# start of TEXT BLOCK

On Fri, Jun 28, 2024 at 7:29 AM liuhongt <hongtao.liu@intel.com> wrote:
>
> late_combine will combine lshift + zero into *lshifrtsi3_1_zext which
> cause extra mov between gpr and kmask, add ?k to the pattern.
>
> gcc/ChangeLog:
>
>         PR target/115610
>         * config/i386/i386.md (<*insnsi3_zext): Add alternative ?k,
>         enable it only for lshiftrt and under avx512bw.
>         * config/i386/sse.md (*klshrsi3_1_zext): New define_insn, and
>         add corresponding define_split after it.

OK.

Thanks,
Uros.

> ---
>  gcc/config/i386/i386.md | 19 +++++++++++++------
>  gcc/config/i386/sse.md  | 28 ++++++++++++++++++++++++++++
>  2 files changed, 41 insertions(+), 6 deletions(-)

# end of TEXT BLOCK
# start of RECORD LIST

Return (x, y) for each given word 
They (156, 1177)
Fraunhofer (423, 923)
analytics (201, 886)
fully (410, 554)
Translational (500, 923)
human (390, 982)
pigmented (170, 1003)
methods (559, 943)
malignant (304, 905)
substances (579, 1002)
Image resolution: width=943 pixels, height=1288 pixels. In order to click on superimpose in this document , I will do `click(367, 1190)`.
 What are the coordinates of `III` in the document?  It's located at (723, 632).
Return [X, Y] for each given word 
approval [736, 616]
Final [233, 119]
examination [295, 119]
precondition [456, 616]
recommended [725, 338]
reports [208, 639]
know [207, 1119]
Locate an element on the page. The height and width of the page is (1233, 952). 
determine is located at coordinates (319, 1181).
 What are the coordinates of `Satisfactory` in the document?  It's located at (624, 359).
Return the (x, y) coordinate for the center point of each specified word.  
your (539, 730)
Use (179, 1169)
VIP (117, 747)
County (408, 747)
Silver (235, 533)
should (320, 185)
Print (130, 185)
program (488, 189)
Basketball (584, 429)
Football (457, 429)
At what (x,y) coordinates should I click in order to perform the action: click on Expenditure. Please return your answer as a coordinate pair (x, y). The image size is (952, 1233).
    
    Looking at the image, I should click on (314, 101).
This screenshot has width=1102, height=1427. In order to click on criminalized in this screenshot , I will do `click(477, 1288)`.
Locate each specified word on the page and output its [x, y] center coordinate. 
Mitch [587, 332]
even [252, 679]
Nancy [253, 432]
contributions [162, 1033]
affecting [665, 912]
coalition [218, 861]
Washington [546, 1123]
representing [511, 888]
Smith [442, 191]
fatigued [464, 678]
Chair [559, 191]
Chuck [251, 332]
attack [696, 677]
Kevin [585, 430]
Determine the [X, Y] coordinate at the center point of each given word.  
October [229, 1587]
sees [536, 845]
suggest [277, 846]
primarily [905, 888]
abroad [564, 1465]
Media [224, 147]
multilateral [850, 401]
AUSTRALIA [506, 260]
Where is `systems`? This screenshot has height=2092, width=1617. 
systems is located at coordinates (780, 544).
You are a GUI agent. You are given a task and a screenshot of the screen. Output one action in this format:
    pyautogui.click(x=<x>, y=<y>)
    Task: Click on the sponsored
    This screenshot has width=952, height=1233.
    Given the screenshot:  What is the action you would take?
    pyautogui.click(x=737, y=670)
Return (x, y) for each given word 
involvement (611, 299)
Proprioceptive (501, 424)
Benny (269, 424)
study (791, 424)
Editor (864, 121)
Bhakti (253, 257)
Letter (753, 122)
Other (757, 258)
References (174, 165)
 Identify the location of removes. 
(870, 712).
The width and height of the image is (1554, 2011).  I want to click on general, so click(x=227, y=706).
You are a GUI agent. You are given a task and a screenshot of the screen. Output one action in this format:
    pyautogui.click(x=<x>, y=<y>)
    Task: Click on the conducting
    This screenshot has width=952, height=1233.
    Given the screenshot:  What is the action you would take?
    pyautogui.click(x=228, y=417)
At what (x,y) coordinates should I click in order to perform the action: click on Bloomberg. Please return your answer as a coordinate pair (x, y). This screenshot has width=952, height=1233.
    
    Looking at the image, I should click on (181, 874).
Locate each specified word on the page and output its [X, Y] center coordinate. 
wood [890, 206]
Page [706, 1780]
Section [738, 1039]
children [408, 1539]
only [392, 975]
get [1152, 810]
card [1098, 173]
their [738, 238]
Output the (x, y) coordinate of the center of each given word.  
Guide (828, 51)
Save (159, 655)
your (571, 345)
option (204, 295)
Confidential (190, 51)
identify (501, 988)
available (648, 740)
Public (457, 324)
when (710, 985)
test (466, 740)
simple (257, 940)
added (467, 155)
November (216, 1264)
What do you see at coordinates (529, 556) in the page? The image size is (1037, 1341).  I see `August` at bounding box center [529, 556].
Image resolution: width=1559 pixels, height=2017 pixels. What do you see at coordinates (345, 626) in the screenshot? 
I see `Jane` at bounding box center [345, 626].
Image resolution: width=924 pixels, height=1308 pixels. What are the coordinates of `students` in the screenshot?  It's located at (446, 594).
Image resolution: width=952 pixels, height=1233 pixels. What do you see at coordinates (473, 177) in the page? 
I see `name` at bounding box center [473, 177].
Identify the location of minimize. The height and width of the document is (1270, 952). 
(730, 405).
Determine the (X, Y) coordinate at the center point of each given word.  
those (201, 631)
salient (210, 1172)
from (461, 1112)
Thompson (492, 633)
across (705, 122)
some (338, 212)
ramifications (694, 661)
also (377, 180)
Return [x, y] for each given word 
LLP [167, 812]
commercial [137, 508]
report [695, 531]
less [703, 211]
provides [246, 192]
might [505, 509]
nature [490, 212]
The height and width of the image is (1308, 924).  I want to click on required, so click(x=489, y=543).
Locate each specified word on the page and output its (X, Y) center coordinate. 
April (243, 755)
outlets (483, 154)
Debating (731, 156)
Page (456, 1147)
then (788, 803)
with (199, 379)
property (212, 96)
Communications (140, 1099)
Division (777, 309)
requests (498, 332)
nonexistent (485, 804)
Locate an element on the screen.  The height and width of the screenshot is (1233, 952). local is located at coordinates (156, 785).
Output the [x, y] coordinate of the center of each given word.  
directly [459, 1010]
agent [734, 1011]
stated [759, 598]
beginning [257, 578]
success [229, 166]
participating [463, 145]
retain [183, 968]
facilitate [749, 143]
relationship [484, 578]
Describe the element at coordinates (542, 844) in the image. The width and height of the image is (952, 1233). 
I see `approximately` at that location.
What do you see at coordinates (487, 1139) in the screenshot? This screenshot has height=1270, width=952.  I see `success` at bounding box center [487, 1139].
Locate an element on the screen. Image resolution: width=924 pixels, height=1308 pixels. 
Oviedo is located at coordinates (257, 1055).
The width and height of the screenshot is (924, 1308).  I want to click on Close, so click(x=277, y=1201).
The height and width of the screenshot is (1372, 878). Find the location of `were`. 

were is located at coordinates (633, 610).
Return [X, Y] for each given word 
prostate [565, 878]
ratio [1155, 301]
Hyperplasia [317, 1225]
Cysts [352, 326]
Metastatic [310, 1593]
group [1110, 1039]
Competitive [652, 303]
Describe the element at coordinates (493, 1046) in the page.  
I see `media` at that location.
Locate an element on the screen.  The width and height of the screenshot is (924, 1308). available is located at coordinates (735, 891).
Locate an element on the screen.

# end of RECORD LIST

Can you set down the stretch of the GCC patch email from "On Fri, Jun" through "to the pattern.", word for word?

=== EXERCISE RESPONSE ===
On Fri, Jun 28, 2024 at 7:29 AM liuhongt <hongtao.liu@intel.com> wrote:
>
> late_combine will combine lshift + zero into *lshifrtsi3_1_zext which
> cause extra mov between gpr and kmask, add ?k to the pattern.